Text and element pointing data
## START

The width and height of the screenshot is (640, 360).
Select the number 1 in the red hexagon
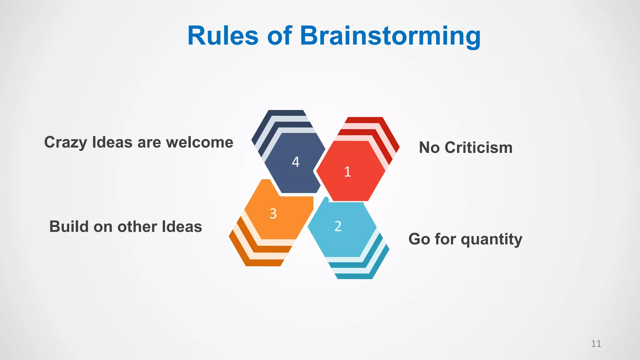348,172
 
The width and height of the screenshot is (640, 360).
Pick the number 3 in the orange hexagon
273,214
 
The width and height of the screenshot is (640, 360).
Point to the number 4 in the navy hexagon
296,162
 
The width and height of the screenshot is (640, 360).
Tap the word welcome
200,142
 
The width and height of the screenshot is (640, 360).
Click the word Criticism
478,148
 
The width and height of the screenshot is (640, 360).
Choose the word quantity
491,240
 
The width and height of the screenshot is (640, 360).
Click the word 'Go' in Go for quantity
419,239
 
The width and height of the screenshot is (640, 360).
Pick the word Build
69,227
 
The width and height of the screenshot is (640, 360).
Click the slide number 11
596,344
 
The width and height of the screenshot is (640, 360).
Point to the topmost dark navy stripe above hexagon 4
286,113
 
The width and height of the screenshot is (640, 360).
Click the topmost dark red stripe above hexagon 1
364,120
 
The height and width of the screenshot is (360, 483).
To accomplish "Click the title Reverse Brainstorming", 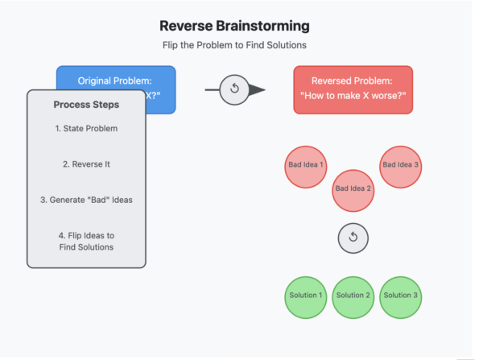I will click(234, 27).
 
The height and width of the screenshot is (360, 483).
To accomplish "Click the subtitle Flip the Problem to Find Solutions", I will click(234, 46).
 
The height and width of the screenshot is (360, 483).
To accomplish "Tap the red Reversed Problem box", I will click(353, 88).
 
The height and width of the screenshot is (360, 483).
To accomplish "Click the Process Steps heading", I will click(86, 106).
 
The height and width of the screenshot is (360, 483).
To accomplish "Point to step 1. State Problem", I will click(86, 129).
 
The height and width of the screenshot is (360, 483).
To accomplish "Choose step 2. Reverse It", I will click(86, 164).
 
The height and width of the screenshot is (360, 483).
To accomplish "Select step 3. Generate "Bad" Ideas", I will click(86, 200).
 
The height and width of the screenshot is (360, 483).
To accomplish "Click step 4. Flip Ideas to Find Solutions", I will click(86, 241).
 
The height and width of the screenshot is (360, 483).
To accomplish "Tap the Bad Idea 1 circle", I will click(306, 166).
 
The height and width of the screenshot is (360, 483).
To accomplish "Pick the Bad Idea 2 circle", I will click(353, 189).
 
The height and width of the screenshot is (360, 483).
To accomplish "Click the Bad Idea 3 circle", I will click(400, 166).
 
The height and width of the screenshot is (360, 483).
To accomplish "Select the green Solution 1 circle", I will click(306, 296).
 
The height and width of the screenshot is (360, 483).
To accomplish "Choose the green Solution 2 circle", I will click(353, 296).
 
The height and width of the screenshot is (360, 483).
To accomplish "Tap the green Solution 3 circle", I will click(400, 296).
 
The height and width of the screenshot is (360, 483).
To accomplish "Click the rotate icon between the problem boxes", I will click(234, 89).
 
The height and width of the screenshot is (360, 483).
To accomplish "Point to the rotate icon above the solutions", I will click(353, 237).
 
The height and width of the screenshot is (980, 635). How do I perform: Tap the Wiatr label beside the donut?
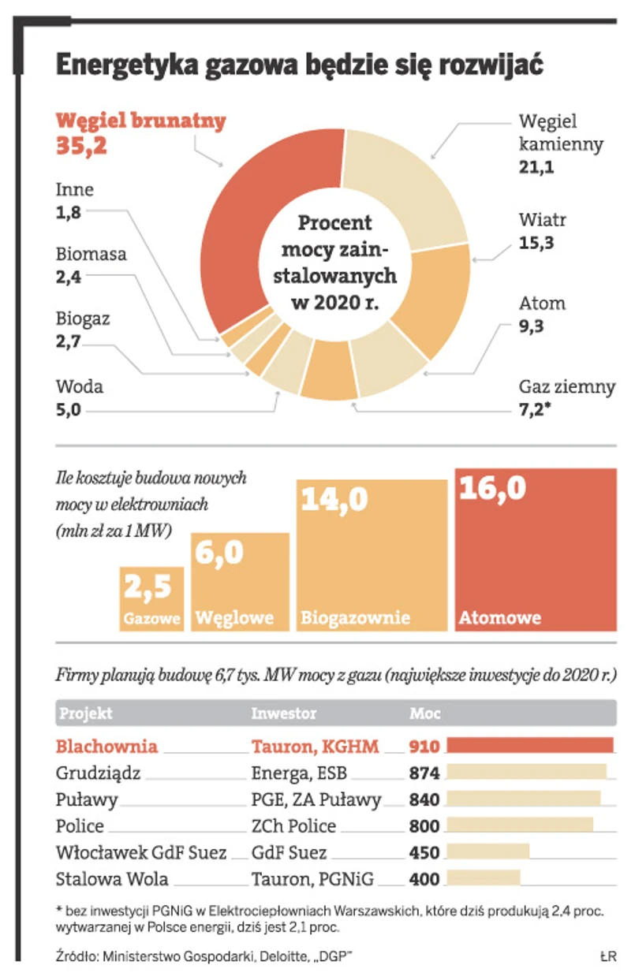pos(542,219)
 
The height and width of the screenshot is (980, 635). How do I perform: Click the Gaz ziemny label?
pos(566,386)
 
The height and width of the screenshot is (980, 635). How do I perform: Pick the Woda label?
pos(79,387)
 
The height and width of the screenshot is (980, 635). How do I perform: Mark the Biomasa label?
pos(92,255)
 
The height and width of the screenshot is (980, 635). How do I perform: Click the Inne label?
pos(74,189)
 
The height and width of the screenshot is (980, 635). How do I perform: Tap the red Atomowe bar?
pos(536,552)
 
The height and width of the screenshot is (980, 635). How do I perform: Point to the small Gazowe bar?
pos(152,599)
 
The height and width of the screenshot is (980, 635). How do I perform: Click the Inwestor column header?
pos(283,714)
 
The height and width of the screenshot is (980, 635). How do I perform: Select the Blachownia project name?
pos(106,746)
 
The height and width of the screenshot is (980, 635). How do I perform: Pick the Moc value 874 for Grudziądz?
pos(424,773)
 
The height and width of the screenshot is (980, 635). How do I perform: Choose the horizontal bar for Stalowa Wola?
pos(484,879)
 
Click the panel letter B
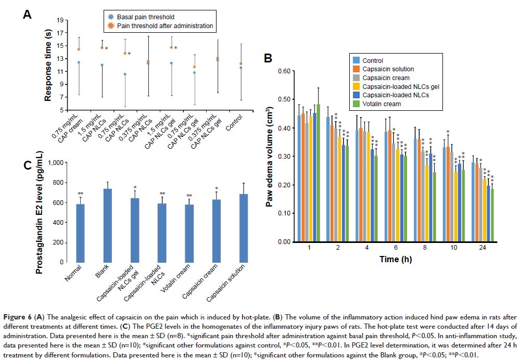pyautogui.click(x=269, y=58)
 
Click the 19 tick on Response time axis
pyautogui.click(x=59, y=20)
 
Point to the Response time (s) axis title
pyautogui.click(x=47, y=66)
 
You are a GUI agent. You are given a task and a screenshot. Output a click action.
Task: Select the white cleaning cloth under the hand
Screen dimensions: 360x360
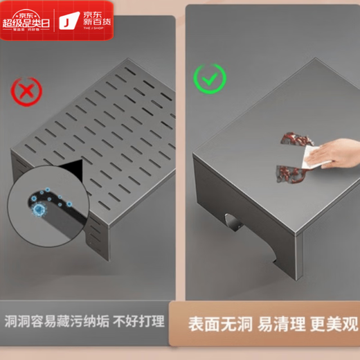tap(307, 159)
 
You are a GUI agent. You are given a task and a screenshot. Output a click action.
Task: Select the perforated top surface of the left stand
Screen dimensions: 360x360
tap(104, 118)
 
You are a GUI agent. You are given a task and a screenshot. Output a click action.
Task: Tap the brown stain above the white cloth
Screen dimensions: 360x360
tap(291, 138)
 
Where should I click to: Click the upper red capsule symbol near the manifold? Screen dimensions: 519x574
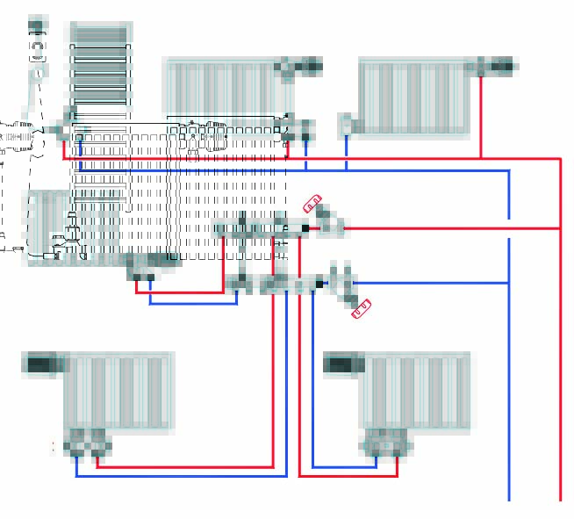click(313, 204)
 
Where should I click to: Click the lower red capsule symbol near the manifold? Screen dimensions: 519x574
click(361, 308)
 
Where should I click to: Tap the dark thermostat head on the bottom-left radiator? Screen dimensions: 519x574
click(39, 363)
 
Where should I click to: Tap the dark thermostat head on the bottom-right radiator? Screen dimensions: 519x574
click(341, 363)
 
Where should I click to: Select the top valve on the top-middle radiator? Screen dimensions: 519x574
click(298, 66)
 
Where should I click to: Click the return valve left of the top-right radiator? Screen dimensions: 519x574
click(346, 125)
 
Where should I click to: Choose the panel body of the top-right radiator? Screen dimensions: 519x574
click(412, 97)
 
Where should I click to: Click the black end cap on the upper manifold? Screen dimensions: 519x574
click(305, 228)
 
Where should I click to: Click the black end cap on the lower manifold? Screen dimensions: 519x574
click(319, 284)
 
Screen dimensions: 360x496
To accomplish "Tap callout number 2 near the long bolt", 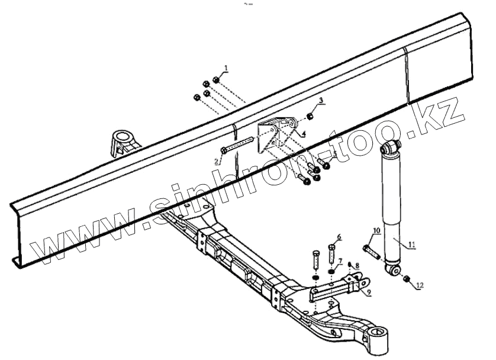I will point(217,160).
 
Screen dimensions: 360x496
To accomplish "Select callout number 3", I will point(320,101).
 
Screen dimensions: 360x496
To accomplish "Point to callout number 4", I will point(303,134).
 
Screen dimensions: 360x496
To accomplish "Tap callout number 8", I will point(357,266).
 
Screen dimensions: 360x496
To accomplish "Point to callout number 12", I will point(420,285).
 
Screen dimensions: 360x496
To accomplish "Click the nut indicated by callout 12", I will point(406,278).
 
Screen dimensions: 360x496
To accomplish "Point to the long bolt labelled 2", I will point(237,145).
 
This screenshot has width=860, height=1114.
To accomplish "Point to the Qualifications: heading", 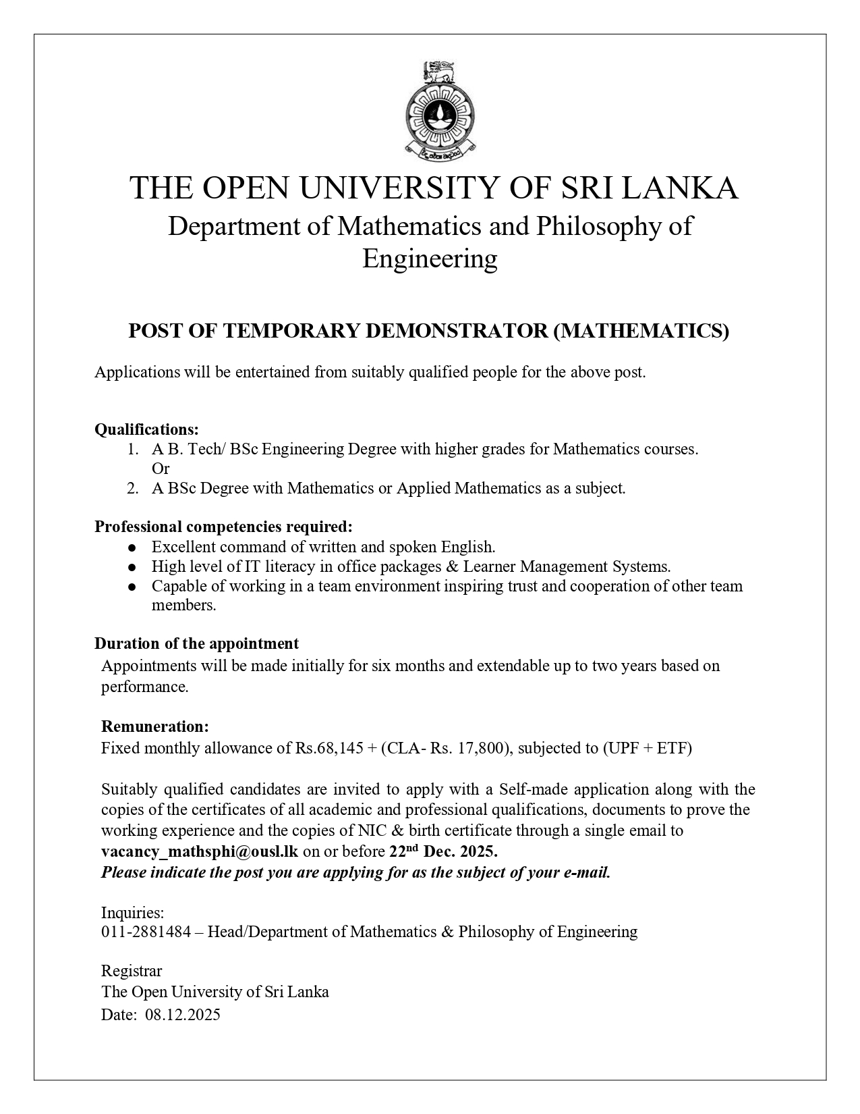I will click(146, 429).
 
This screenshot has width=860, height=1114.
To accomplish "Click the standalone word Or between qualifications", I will click(161, 469).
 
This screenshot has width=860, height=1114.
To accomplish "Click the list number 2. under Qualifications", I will click(132, 488).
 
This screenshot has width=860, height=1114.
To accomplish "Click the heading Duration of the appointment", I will click(196, 643).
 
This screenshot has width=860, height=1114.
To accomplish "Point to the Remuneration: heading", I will click(154, 726).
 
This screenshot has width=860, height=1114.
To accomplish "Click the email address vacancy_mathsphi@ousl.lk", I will click(199, 851).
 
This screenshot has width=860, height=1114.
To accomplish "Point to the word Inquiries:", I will click(132, 913).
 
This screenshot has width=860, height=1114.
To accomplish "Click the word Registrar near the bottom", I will click(132, 972).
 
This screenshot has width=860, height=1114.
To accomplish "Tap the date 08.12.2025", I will click(182, 1015).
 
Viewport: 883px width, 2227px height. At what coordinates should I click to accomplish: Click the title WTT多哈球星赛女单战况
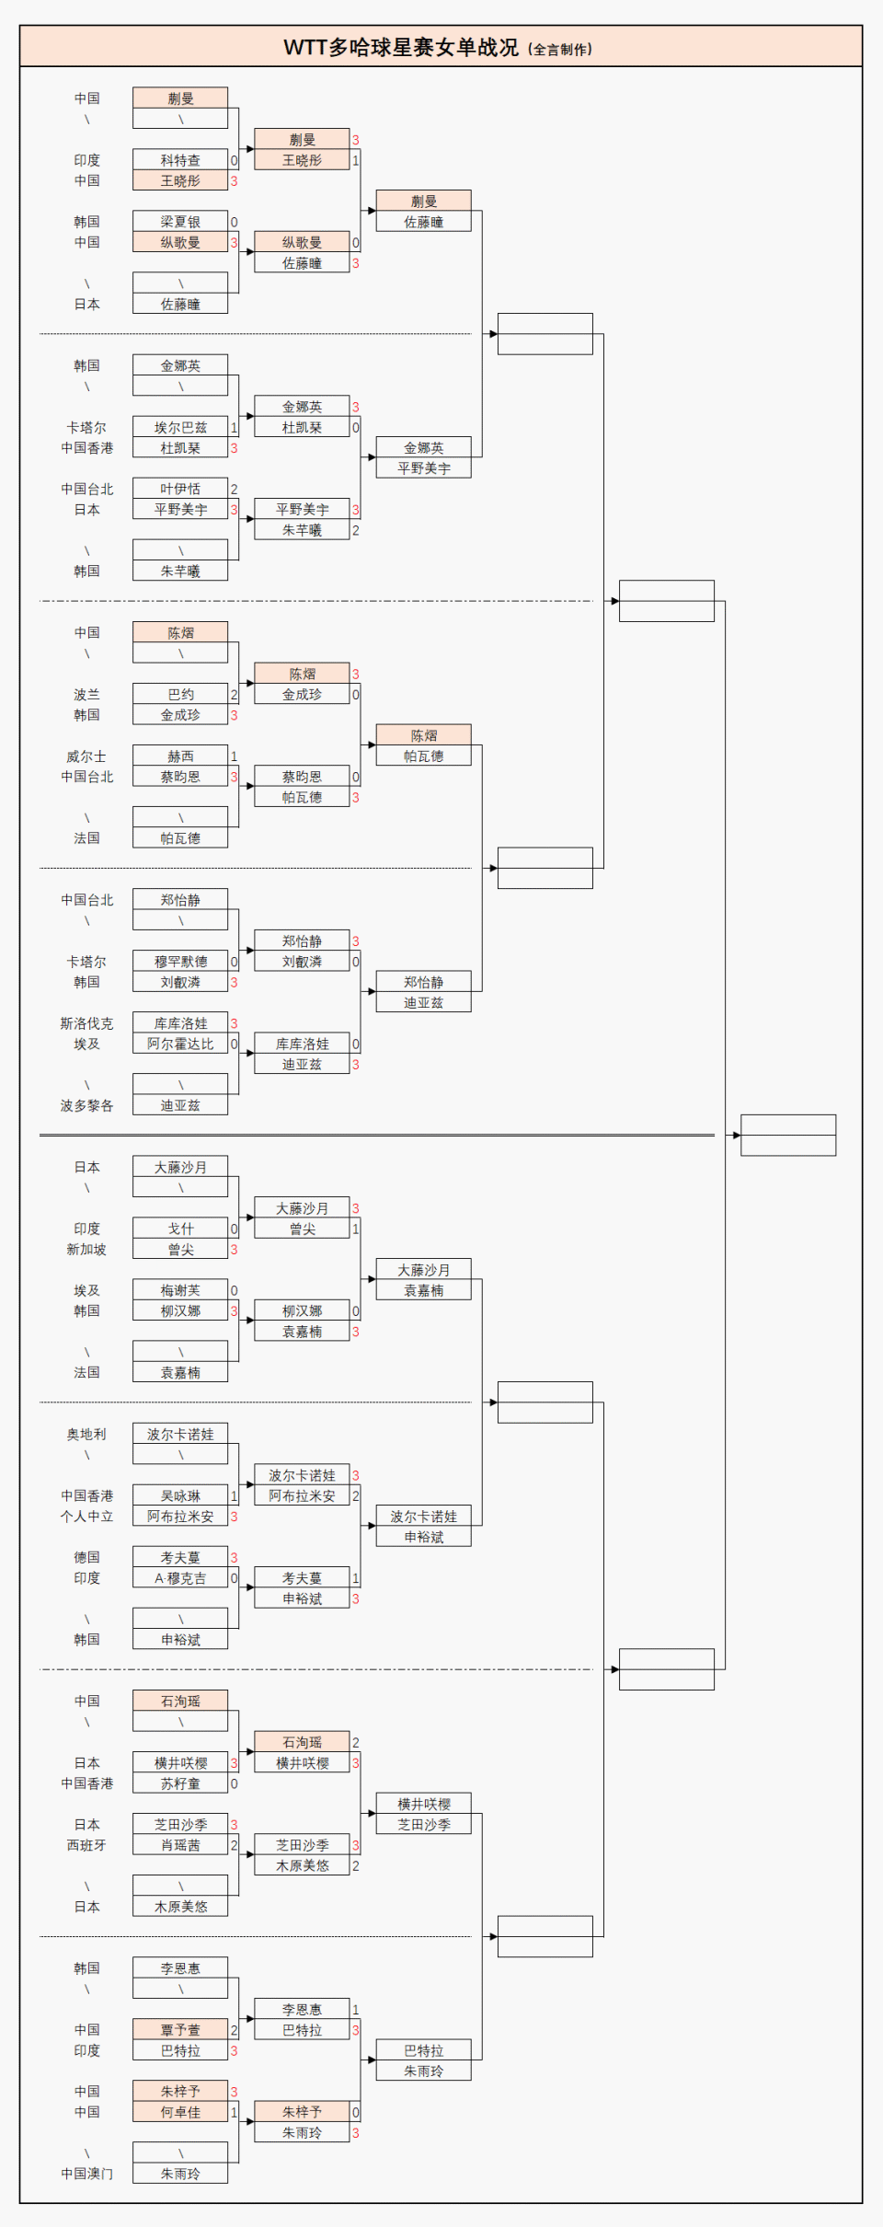pyautogui.click(x=401, y=47)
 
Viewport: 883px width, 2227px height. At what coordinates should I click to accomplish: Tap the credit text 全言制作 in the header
pyautogui.click(x=560, y=50)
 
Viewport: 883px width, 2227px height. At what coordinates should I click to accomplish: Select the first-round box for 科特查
pyautogui.click(x=180, y=160)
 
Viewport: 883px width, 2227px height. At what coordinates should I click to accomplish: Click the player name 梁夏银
pyautogui.click(x=180, y=222)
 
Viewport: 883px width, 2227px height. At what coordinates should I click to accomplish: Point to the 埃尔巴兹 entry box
pyautogui.click(x=180, y=428)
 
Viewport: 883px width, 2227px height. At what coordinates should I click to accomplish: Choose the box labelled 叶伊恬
pyautogui.click(x=180, y=489)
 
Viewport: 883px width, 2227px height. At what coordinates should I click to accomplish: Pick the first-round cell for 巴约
pyautogui.click(x=180, y=695)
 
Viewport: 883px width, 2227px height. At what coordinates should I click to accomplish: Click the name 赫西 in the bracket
pyautogui.click(x=180, y=756)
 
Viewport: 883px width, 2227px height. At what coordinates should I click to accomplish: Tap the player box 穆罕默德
pyautogui.click(x=180, y=962)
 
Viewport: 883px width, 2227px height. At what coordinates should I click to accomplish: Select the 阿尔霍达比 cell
pyautogui.click(x=180, y=1044)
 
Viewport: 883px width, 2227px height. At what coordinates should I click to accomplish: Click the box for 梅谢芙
pyautogui.click(x=180, y=1290)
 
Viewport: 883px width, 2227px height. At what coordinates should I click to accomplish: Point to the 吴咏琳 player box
pyautogui.click(x=180, y=1496)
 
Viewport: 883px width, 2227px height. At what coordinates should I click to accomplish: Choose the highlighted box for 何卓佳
pyautogui.click(x=180, y=2112)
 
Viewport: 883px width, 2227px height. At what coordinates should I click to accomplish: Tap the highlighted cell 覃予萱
pyautogui.click(x=180, y=2030)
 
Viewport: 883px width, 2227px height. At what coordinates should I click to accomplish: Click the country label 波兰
pyautogui.click(x=86, y=695)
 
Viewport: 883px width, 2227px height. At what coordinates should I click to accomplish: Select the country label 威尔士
pyautogui.click(x=86, y=756)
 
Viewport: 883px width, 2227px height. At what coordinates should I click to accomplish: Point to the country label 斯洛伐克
pyautogui.click(x=86, y=1023)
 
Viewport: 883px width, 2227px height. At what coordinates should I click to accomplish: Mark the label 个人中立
pyautogui.click(x=86, y=1517)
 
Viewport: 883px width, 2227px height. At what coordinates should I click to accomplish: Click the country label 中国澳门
pyautogui.click(x=86, y=2174)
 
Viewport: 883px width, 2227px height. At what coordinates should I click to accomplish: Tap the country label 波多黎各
pyautogui.click(x=86, y=1106)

## END

> **What you have to do**: Pick out every line of the data above that contains the string "Flip", matching case exactly.

> **The reply**:
To accomplish "Click the subtitle Flip the Problem to Find Solutions", I will click(234, 46).
To accomplish "Click step 4. Flip Ideas to Find Solutions", I will click(86, 241).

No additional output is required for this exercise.